Mordovia greeted me with the words of the deputy chief of the penal colony, Lieutenant Colonel Kupriyanov, who is the de facto head administrator of our colony. "You should know that when it comes to politics, I am a Stalinist." Colonel Kulagin, the other head administrator — the colony is run in tandem — called me in for a conversation on my first day here with the objective to force me to confess my guilt. "A misfortune has befallen you. Isn't that so? You've been sentenced to two years in the colony. People usually change their minds when bad things happen to them. If you want to be paroled as soon as possible, you have to confess your guilt. If you don't, you won't get parole." I told him right away that I would only work the 8 hours a day required by the labour code. "The code is one thing — what really matters is fulfilling your quota. If you don't, you work overtime. You should know that we have broken stronger wills than yours!" was Kulagin's response.
My brigade in the sewing shop works 16 to 17 hours a day. From 7.30am to 12.30am. At best, we get four hours of sleep a night. We have a day off once every month and a half. We work almost every Sunday. Prisoners submit petitions to work on weekends "out of [their] own desire". In actuality, there is, of course, no desire to speak of.

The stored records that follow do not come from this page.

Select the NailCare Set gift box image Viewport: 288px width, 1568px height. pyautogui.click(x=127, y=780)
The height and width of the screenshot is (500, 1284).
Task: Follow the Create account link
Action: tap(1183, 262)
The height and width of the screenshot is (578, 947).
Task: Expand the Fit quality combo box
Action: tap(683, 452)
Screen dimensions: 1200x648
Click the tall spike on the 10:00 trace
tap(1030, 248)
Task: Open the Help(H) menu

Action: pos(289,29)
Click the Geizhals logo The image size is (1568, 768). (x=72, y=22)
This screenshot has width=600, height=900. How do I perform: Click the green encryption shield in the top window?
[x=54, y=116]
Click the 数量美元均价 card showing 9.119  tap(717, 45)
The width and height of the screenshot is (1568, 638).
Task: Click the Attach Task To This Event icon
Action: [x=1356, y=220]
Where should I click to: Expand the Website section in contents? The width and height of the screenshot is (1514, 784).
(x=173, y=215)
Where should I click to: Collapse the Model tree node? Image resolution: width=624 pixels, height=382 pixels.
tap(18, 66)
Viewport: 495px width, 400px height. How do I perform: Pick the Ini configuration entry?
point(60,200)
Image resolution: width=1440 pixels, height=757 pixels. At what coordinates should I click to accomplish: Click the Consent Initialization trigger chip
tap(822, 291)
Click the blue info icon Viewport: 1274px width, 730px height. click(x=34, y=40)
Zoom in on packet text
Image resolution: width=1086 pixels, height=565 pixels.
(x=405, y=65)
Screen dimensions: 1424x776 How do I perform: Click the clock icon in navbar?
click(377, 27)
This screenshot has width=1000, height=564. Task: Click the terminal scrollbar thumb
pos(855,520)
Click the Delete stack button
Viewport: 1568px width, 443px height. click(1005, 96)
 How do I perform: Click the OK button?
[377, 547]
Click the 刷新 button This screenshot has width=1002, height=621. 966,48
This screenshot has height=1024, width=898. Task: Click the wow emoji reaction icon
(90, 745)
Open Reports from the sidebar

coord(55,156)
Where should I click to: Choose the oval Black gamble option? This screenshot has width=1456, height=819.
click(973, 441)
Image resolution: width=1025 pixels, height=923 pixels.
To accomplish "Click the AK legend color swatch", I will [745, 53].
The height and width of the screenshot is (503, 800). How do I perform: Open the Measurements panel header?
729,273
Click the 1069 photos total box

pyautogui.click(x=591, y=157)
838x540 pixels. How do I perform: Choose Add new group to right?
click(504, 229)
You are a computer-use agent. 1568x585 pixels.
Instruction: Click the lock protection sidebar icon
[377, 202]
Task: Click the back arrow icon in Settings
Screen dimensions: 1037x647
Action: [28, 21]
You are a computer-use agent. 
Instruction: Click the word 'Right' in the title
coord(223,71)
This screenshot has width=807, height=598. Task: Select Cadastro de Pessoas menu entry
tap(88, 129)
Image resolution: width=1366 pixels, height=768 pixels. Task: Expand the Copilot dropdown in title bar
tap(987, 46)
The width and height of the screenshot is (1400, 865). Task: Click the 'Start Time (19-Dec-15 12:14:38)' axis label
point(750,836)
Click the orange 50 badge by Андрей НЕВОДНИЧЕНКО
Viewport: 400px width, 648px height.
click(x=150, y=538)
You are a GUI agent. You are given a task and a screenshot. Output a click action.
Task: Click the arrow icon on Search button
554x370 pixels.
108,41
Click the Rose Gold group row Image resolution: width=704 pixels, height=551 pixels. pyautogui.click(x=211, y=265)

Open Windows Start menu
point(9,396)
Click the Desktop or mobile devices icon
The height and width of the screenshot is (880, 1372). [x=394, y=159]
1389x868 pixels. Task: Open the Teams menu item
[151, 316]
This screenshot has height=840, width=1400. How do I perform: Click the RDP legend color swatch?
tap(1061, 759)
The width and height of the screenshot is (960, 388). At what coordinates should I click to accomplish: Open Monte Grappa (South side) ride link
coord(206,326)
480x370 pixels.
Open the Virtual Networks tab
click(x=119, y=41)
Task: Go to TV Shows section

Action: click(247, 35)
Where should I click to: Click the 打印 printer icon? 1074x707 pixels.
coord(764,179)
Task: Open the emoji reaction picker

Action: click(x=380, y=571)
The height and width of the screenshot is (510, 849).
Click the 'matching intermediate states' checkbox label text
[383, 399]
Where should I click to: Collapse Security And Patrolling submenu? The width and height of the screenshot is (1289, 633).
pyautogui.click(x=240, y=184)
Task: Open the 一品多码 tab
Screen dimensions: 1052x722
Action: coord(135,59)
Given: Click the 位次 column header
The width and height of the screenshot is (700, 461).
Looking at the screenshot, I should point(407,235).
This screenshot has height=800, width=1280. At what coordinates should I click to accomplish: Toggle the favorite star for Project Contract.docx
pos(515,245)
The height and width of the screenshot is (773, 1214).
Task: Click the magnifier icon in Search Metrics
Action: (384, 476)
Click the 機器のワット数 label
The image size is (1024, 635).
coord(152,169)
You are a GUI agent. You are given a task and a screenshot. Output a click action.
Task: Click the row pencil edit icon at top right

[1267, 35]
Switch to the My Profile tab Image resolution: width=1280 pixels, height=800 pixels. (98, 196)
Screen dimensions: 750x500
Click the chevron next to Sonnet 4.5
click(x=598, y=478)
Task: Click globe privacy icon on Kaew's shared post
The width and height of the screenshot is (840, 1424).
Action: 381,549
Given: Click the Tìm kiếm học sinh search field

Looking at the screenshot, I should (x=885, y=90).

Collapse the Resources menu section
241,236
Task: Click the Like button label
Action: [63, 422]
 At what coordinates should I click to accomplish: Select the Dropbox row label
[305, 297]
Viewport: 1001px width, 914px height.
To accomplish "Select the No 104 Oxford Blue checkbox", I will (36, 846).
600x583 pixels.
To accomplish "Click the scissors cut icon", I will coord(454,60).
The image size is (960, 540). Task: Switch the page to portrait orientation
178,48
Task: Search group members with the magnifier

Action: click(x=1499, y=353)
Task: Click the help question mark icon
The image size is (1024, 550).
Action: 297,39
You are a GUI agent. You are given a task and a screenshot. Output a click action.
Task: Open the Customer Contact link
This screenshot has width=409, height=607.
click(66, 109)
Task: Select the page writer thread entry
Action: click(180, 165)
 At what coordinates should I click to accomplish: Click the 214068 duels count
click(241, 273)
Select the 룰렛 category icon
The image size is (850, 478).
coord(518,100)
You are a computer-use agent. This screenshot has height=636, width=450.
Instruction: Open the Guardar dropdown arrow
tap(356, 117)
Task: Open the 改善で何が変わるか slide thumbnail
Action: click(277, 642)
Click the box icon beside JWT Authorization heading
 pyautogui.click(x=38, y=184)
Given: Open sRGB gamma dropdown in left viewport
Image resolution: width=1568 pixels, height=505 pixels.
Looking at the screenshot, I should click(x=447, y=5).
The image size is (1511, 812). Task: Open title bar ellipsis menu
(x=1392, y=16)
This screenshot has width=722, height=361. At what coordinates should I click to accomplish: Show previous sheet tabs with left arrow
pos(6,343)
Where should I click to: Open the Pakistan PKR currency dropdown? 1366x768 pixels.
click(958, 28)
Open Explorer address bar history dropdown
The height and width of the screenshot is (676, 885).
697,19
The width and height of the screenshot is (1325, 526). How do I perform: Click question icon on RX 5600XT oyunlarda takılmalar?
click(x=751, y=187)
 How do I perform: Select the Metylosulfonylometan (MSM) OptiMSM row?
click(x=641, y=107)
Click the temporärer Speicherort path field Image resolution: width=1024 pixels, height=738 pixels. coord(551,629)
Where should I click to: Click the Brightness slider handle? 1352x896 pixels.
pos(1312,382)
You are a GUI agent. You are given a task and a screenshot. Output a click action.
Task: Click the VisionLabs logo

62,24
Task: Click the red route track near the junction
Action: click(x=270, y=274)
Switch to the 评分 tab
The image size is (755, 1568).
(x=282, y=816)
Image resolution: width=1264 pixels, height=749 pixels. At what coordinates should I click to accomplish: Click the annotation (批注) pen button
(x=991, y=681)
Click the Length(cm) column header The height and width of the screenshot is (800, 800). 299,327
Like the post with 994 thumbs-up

These petitions are written on the orders of the administration and under pressure from the prisoners that help enforce it.
... Thinking only of sleep and a sip of tea, the harassed and dirty prisoner becomes obedient putty in the hands of the administration, which sees us solely as free slave labor. Thus, in June 2013, my salary was 29 (29!) rubles [57p] for the month. Our brigade sews 150 police uniforms per day. Where does the money they get for them go?
... I am going on hunger strike and refusing to participate in colony slave labor. I will do this until the administration starts obeying the law and stops treating incarcerated women like cattle ejected from the realm of justice for the purpose of stoking the production of the sewing industry; until they start treating us like humans.